[[ Data for analysis, beginning ]]
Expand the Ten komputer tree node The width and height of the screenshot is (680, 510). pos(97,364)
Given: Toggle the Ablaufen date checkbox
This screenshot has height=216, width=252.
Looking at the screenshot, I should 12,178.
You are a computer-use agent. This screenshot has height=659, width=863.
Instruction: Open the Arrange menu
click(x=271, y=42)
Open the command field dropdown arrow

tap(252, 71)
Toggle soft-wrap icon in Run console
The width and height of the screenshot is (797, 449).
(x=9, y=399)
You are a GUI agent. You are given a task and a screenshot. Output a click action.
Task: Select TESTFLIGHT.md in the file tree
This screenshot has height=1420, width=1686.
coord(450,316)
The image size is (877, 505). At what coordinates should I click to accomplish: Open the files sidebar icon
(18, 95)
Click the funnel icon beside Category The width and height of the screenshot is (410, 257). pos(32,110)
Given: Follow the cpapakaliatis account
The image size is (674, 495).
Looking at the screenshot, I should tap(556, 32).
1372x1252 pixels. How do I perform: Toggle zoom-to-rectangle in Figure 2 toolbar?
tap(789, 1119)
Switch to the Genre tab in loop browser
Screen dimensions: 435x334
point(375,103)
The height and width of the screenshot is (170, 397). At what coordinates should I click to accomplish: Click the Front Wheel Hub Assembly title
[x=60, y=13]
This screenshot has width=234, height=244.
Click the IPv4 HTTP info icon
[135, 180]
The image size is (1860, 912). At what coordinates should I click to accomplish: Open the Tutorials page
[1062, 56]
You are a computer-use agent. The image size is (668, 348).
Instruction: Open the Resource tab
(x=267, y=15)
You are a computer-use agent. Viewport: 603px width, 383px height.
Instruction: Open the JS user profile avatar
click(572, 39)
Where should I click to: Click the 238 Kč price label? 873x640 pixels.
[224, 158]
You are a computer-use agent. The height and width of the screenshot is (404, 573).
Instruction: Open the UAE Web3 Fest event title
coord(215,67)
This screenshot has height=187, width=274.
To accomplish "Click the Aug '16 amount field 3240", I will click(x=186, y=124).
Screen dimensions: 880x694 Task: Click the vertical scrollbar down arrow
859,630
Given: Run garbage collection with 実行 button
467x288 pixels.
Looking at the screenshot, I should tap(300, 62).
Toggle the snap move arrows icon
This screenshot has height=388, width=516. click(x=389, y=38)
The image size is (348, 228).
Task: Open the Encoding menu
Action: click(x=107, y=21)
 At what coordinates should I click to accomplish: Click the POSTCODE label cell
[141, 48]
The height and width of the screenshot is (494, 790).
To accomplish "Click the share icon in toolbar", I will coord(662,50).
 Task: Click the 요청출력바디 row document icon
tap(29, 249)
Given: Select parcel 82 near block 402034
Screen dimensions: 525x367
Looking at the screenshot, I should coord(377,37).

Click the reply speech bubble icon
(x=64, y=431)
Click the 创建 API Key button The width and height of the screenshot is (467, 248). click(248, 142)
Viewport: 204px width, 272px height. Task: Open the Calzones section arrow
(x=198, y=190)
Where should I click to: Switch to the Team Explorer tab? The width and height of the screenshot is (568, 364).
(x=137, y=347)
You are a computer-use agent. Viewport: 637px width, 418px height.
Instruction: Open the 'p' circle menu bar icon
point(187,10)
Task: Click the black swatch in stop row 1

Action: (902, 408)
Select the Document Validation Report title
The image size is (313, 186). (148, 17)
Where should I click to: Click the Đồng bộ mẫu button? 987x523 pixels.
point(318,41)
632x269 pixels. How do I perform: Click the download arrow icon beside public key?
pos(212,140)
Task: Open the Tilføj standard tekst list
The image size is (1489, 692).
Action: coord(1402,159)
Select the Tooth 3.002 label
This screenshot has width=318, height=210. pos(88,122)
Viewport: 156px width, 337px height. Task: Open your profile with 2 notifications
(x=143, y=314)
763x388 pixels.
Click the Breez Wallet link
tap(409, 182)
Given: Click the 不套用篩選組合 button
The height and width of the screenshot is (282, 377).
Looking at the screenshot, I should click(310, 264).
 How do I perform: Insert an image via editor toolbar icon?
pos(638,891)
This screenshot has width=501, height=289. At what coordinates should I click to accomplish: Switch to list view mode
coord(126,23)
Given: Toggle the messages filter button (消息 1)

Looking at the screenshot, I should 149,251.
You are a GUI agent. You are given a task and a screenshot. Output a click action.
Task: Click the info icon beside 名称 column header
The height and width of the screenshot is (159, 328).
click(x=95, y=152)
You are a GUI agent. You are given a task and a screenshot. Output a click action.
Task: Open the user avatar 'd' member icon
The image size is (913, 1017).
[[ Data for analysis, end ]]
### What you should do
Set down each line of the data precisely as it appears above.

### Answer for this exercise
Expand the Ten komputer tree node The width and height of the screenshot is (680, 510). pos(97,364)
Given: Toggle the Ablaufen date checkbox
This screenshot has height=216, width=252.
Looking at the screenshot, I should 12,178.
You are a computer-use agent. This screenshot has height=659, width=863.
Instruction: Open the Arrange menu
click(x=271, y=42)
Open the command field dropdown arrow

tap(252, 71)
Toggle soft-wrap icon in Run console
The width and height of the screenshot is (797, 449).
(x=9, y=399)
You are a GUI agent. You are given a task and a screenshot. Output a click action.
Task: Select TESTFLIGHT.md in the file tree
This screenshot has height=1420, width=1686.
coord(450,316)
The image size is (877, 505). At what coordinates should I click to accomplish: Open the files sidebar icon
(18, 95)
Click the funnel icon beside Category The width and height of the screenshot is (410, 257). pos(32,110)
Given: Follow the cpapakaliatis account
The image size is (674, 495).
Looking at the screenshot, I should tap(556, 32).
1372x1252 pixels. How do I perform: Toggle zoom-to-rectangle in Figure 2 toolbar?
tap(789, 1119)
Switch to the Genre tab in loop browser
Screen dimensions: 435x334
point(375,103)
The height and width of the screenshot is (170, 397). At what coordinates should I click to accomplish: Click the Front Wheel Hub Assembly title
[x=60, y=13]
This screenshot has width=234, height=244.
Click the IPv4 HTTP info icon
[135, 180]
The image size is (1860, 912). At what coordinates should I click to accomplish: Open the Tutorials page
[1062, 56]
You are a computer-use agent. The image size is (668, 348).
Instruction: Open the Resource tab
(x=267, y=15)
You are a computer-use agent. Viewport: 603px width, 383px height.
Instruction: Open the JS user profile avatar
click(572, 39)
Where should I click to: Click the 238 Kč price label? 873x640 pixels.
[224, 158]
You are a computer-use agent. The height and width of the screenshot is (404, 573).
Instruction: Open the UAE Web3 Fest event title
coord(215,67)
This screenshot has height=187, width=274.
To accomplish "Click the Aug '16 amount field 3240", I will click(x=186, y=124).
Screen dimensions: 880x694 Task: Click the vertical scrollbar down arrow
859,630
Given: Run garbage collection with 実行 button
467x288 pixels.
Looking at the screenshot, I should tap(300, 62).
Toggle the snap move arrows icon
This screenshot has height=388, width=516. click(x=389, y=38)
The image size is (348, 228).
Task: Open the Encoding menu
Action: click(x=107, y=21)
 At what coordinates should I click to accomplish: Click the POSTCODE label cell
[141, 48]
The height and width of the screenshot is (494, 790).
To accomplish "Click the share icon in toolbar", I will coord(662,50).
 Task: Click the 요청출력바디 row document icon
tap(29, 249)
Given: Select parcel 82 near block 402034
Screen dimensions: 525x367
Looking at the screenshot, I should coord(377,37).

Click the reply speech bubble icon
(x=64, y=431)
Click the 创建 API Key button The width and height of the screenshot is (467, 248). click(248, 142)
Viewport: 204px width, 272px height. Task: Open the Calzones section arrow
(x=198, y=190)
Where should I click to: Switch to the Team Explorer tab? The width and height of the screenshot is (568, 364).
(x=137, y=347)
You are a computer-use agent. Viewport: 637px width, 418px height.
Instruction: Open the 'p' circle menu bar icon
point(187,10)
Task: Click the black swatch in stop row 1

Action: (902, 408)
Select the Document Validation Report title
The image size is (313, 186). (148, 17)
Where should I click to: Click the Đồng bộ mẫu button? 987x523 pixels.
point(318,41)
632x269 pixels. How do I perform: Click the download arrow icon beside public key?
pos(212,140)
Task: Open the Tilføj standard tekst list
The image size is (1489, 692).
Action: coord(1402,159)
Select the Tooth 3.002 label
This screenshot has width=318, height=210. pos(88,122)
Viewport: 156px width, 337px height. Task: Open your profile with 2 notifications
(x=143, y=314)
763x388 pixels.
Click the Breez Wallet link
tap(409, 182)
Given: Click the 不套用篩選組合 button
The height and width of the screenshot is (282, 377).
Looking at the screenshot, I should click(310, 264).
 How do I perform: Insert an image via editor toolbar icon?
pos(638,891)
This screenshot has width=501, height=289. At what coordinates should I click to accomplish: Switch to list view mode
coord(126,23)
Given: Toggle the messages filter button (消息 1)

Looking at the screenshot, I should 149,251.
You are a GUI agent. You are given a task and a screenshot. Output a click action.
Task: Click the info icon beside 名称 column header
The height and width of the screenshot is (159, 328).
click(x=95, y=152)
You are a GUI agent. You are given a task and a screenshot. Output a click action.
Task: Open the user avatar 'd' member icon
The image size is (913, 1017).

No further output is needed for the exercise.